Susanna Dickinson identified James M. Rose as one of David Crockett's men. She also reported that during the first Mexican attack Rose barely escaped a Mexican officer. The fighting in the plaza on February 23 seems to be the only incident in which the Mexican soldiers and the Alamo defenders were in such close contact.

25
Dimmitt to Kerr, February 28, 1836. This investigator was unable to identify the site known as the “Rovia” or learn the meaning of the name. Dr. Jesus F. de la Teja, professor of history at Southwest Texas State University, San Marcos, Texas, believes (phone conversation June 17, 1999) that the site was most likely a regular camping place on or near the Laredo road.

Alan C. Huffines in
Blood of Noble Men: The Alamo Siege & Battle
(Austin: Eakin Press, 1999), 24, claims that the “Rovia” site was probably Rosilla Creek on the Goliad road. Huffines cites no source for his opinion. It appears he simply selected a geographical feature in the area that had a name that started with an “r.”

- **SUPPLIED INFORMATION**:
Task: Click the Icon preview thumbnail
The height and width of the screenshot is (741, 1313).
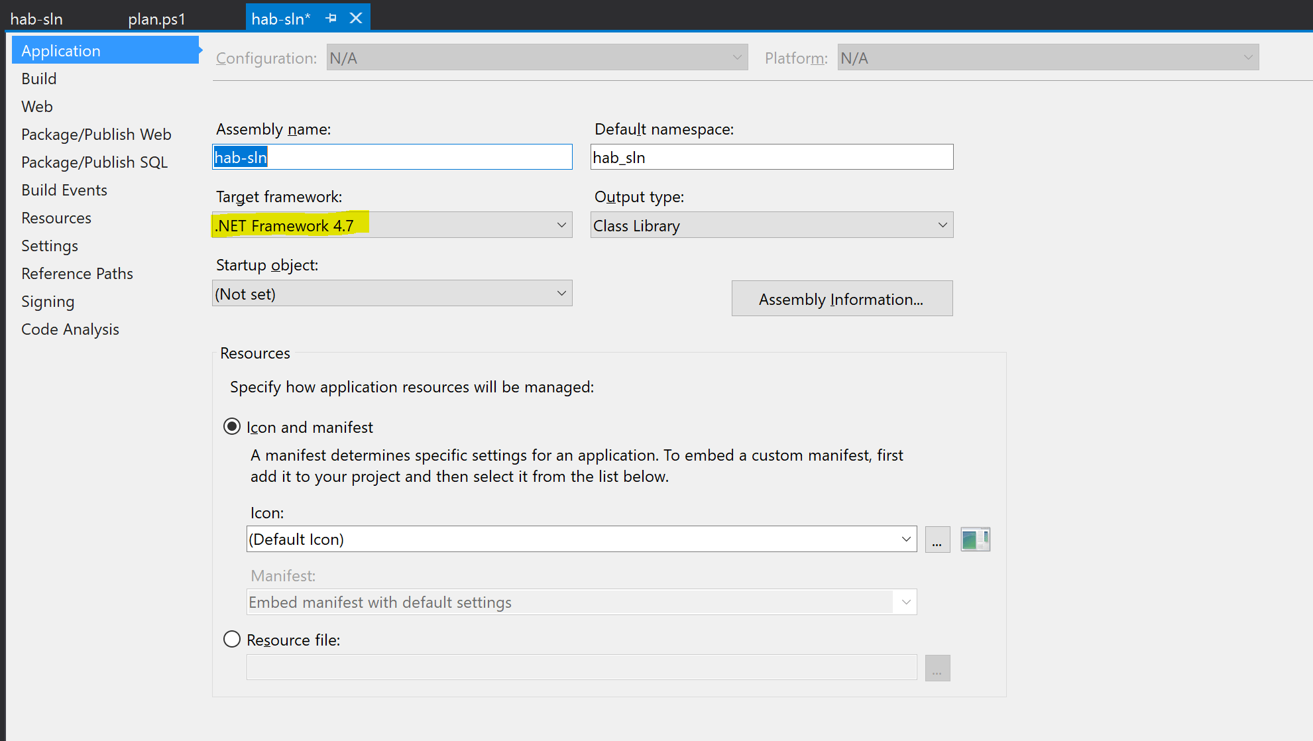Action: tap(975, 539)
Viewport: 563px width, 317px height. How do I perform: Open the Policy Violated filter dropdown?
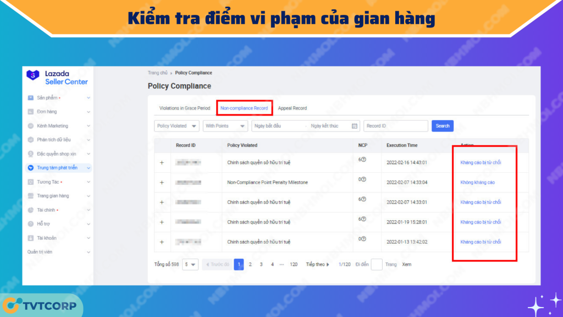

- **CHALLENGE**: List every person named in the Alamo siege notes. The data that comes after the text is not needed here.

- **THE COMPLETED TASK**:
- Susanna Dickinson
- James M. Rose
- David Crockett
- Dimmitt
- Kerr
- Jesus F. de la Teja
- Alan C. Huffines